Your greenfields minerals exploration expenditure for an income year will be the sum of the amounts you can deduct in that income year for:
- minerals exploration and prospecting
- the decline in value of a depreciating asset that is immediately deductible on the basis it was first used for exploration or prospecting.
Greenfields minerals expenditure does not include deductions related to:
- the exploration for petroleum or oil shale
- feasibility studies to evaluate the economic feasibility of mining a discovered resource.
Minerals exploration or prospecting for the purposes of the JMEI must be in an area:
- that is land within Australia
- over which the entity holds a mining, quarrying or prospecting right or interest, or is the transferee under a farm-in farm-out arrangement
- that has not been identified as containing a mineral resource that is at least inferred in a JORC CodeExternal Link report or other prescribed document.
What is exploration or prospecting for minerals?

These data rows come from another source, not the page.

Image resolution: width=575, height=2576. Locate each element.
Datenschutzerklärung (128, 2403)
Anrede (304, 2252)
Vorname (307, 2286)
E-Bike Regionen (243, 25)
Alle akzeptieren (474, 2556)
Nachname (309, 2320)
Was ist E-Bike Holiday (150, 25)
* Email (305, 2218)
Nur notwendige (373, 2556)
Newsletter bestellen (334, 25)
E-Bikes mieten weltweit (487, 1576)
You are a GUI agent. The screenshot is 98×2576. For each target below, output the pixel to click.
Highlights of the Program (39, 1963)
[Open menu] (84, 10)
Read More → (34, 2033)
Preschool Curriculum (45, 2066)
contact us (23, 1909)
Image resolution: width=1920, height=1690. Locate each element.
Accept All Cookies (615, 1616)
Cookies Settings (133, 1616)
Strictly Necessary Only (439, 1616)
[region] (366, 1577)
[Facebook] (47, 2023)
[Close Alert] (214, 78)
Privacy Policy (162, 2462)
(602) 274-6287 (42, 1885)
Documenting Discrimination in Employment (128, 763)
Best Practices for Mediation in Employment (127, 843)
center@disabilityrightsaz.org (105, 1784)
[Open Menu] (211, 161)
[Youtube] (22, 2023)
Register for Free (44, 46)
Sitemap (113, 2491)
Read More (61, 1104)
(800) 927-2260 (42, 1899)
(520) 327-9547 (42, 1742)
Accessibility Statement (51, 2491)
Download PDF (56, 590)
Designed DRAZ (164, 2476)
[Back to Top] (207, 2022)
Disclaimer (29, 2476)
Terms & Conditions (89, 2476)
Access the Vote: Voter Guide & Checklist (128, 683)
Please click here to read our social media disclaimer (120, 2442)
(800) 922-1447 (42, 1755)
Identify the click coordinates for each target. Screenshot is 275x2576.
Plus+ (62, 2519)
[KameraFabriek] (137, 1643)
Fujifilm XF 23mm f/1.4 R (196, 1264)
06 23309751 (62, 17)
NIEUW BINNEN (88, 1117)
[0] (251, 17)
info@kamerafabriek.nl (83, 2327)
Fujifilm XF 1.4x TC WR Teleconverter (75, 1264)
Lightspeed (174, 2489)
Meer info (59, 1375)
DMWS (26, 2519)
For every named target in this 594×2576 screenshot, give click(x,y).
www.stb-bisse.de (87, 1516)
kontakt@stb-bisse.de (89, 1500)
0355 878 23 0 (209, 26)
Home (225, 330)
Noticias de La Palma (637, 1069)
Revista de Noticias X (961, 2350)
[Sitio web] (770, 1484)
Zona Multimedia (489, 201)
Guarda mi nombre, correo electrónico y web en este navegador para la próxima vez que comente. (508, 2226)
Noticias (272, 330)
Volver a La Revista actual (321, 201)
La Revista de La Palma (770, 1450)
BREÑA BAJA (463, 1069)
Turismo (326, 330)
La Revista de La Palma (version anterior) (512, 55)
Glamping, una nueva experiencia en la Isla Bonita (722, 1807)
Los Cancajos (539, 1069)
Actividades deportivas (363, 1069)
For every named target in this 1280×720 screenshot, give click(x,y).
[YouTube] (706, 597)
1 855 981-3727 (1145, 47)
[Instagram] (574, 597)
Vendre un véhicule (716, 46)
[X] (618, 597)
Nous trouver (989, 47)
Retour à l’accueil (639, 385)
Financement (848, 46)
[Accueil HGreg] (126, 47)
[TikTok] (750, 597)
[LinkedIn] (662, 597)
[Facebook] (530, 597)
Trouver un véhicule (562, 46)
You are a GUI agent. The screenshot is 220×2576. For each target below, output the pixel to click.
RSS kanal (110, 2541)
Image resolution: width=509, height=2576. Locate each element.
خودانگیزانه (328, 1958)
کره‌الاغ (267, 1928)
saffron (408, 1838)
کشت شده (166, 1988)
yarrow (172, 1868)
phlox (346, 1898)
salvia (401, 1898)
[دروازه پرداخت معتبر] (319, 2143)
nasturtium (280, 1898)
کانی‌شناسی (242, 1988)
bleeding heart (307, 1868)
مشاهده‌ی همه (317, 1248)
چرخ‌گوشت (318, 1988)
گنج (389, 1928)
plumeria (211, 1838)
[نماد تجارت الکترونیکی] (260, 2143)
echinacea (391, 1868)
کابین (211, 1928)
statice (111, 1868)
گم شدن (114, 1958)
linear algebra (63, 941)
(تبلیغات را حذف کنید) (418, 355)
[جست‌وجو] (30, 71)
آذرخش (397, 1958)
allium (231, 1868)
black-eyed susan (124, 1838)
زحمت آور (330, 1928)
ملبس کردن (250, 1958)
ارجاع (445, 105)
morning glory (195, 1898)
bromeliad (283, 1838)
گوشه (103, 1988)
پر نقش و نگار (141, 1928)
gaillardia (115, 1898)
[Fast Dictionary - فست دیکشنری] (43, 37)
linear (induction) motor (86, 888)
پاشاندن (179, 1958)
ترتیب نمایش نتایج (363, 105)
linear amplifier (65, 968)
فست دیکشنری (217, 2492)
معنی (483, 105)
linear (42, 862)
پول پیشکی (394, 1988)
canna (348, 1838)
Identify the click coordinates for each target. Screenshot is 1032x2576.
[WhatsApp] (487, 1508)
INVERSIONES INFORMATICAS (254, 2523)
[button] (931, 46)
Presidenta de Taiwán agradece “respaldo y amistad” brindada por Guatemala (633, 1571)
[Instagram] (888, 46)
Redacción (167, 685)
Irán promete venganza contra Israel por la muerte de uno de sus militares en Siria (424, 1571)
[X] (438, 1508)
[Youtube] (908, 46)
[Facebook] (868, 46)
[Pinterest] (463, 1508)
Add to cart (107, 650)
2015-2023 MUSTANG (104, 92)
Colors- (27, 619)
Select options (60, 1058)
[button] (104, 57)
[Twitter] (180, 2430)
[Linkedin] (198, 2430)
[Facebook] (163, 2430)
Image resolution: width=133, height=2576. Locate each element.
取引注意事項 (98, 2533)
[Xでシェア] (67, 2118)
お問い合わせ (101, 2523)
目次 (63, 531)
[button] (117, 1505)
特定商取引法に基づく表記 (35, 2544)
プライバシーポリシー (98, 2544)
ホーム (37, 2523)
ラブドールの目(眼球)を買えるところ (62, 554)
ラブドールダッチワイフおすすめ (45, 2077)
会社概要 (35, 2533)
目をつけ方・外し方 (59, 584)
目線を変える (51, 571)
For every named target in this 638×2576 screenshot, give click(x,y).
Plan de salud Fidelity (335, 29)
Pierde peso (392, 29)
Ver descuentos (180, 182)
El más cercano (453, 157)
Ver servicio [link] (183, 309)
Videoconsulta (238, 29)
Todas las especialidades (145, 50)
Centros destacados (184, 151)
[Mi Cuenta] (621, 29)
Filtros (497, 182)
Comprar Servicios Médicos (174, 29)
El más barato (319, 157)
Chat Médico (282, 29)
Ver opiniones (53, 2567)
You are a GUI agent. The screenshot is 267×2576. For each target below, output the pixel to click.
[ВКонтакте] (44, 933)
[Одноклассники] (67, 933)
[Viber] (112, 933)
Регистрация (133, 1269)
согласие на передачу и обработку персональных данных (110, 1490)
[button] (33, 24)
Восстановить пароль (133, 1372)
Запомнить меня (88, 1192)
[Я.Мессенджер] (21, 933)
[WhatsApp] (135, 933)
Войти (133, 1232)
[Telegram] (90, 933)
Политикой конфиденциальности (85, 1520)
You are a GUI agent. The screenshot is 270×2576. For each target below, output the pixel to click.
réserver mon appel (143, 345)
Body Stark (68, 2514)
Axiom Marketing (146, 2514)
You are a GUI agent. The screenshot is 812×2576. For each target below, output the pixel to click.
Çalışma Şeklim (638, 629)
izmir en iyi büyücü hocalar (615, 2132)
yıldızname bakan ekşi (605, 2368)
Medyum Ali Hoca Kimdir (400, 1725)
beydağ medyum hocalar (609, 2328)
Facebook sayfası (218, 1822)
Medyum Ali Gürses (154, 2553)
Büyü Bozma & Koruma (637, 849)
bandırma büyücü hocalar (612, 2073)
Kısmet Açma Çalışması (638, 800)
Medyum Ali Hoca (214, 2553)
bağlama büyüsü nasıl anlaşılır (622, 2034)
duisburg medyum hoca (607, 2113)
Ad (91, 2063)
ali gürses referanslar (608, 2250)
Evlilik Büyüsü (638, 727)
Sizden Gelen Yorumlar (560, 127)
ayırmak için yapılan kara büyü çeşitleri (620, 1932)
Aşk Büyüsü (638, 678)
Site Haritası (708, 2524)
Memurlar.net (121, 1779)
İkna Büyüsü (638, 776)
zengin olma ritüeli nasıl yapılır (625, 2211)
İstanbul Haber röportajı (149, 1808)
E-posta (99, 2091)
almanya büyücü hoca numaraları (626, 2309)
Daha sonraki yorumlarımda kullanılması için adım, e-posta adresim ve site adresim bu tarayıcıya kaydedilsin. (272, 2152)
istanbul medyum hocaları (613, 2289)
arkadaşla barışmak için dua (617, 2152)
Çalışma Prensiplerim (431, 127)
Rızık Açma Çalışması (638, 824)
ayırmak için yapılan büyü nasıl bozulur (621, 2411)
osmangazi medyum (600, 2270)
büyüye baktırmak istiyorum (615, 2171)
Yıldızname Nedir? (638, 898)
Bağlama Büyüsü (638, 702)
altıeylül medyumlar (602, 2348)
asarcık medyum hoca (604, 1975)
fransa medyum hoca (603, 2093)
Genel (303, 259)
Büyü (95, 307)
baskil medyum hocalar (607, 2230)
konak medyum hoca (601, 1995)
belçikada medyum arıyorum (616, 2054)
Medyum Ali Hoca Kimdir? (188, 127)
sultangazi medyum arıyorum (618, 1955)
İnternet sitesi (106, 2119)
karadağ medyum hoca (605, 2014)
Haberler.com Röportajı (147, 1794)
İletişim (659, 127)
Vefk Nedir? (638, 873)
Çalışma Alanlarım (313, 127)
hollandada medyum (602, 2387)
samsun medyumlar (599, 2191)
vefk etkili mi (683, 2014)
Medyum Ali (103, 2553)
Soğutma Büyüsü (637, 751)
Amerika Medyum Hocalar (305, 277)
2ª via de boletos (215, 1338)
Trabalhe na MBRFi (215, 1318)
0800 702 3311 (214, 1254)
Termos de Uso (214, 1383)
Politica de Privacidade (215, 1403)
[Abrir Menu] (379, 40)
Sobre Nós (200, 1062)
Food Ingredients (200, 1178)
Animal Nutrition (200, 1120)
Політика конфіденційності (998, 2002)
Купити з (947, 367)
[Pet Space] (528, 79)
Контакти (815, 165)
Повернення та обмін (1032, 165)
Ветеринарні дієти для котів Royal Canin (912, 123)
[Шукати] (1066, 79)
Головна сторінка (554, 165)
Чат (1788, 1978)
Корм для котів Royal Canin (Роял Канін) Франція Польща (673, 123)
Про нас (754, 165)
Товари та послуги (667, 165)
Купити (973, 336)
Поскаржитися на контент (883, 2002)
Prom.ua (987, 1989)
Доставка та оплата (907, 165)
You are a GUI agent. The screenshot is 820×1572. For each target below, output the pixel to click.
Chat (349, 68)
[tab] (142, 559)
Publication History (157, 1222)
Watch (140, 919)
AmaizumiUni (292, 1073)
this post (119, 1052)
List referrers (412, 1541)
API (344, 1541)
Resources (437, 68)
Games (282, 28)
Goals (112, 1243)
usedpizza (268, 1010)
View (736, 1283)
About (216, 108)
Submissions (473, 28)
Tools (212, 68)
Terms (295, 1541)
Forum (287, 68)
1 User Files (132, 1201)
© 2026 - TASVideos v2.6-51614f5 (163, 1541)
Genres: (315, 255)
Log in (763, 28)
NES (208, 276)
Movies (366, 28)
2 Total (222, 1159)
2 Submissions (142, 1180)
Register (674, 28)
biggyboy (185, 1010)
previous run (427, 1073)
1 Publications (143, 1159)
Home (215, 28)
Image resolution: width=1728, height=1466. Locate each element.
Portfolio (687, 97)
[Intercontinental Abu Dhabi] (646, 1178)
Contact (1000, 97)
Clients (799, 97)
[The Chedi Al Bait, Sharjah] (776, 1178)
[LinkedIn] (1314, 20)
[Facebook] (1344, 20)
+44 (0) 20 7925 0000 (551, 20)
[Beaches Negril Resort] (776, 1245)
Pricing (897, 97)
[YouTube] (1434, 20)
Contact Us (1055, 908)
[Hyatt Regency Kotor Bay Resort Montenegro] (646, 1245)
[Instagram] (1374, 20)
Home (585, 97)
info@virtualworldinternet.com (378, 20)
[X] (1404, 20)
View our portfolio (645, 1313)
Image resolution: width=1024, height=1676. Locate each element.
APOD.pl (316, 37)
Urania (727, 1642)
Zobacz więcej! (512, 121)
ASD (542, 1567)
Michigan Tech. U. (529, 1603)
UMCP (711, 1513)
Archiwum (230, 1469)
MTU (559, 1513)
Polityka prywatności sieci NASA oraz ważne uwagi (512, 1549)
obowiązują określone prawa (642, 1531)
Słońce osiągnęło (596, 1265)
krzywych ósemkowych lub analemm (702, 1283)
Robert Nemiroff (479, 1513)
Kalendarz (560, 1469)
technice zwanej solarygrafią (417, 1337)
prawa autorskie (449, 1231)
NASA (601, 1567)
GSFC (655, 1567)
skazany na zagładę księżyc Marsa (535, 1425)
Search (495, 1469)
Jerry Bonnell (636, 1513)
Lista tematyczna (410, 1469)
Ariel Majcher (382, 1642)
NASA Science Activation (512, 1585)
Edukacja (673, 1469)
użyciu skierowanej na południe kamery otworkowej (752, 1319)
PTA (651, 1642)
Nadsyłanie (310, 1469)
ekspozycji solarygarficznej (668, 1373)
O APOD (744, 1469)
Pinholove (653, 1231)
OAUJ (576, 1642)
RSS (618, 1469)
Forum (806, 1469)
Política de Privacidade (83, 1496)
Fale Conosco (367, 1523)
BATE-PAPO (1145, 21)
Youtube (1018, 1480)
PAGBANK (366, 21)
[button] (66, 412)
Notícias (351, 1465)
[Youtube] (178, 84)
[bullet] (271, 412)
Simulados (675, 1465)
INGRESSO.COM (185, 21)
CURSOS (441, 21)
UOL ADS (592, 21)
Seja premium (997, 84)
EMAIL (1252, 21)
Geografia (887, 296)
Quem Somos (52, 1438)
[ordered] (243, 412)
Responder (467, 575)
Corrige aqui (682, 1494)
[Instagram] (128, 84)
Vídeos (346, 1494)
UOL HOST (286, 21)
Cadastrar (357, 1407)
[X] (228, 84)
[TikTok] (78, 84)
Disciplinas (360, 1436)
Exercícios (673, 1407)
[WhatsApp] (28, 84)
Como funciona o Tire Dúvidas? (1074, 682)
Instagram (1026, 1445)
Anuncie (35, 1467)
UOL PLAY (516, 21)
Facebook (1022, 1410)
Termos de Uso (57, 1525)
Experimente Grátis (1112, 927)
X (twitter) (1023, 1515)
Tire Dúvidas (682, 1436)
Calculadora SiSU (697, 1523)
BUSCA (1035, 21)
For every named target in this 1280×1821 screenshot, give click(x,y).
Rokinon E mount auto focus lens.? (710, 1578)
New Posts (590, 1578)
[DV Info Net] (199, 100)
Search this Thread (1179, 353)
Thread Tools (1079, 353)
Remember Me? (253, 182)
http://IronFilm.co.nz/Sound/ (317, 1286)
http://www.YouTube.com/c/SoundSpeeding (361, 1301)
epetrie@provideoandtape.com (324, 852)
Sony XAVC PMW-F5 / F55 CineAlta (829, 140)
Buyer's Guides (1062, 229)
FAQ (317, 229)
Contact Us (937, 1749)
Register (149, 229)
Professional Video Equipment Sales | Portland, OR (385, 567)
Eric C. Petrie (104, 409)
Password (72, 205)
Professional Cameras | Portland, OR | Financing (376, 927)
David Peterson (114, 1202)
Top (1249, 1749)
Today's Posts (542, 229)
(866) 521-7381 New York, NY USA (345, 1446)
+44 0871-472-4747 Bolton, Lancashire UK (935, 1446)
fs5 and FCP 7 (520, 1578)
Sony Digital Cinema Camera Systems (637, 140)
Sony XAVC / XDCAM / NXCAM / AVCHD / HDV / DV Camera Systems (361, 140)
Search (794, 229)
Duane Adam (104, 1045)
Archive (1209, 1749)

For the purposes of the JMEI, exploration and prospecting will include:
- the ordinary, natural meaning of exploration and prospecting
- the matters expressly identified in subsection 40-730(4) of the Income Tax Assessment Act 1997, other than expenditure on studies to evaluate the economic feasibility of mining a discovered resource, as these activities are specifically excluded from greenfields minerals expenditure
- activities so closely or directly linked with exploration or prospecting for minerals that they are reasonably considered to be part of it.
Examples of exploration expenditure include:
- environmental or heritage protection studies undertaken as preparation for, or part of, an exploration program
- the costs of marking out an exploration area with posts, such as pegging
- rent paid to a government on claims.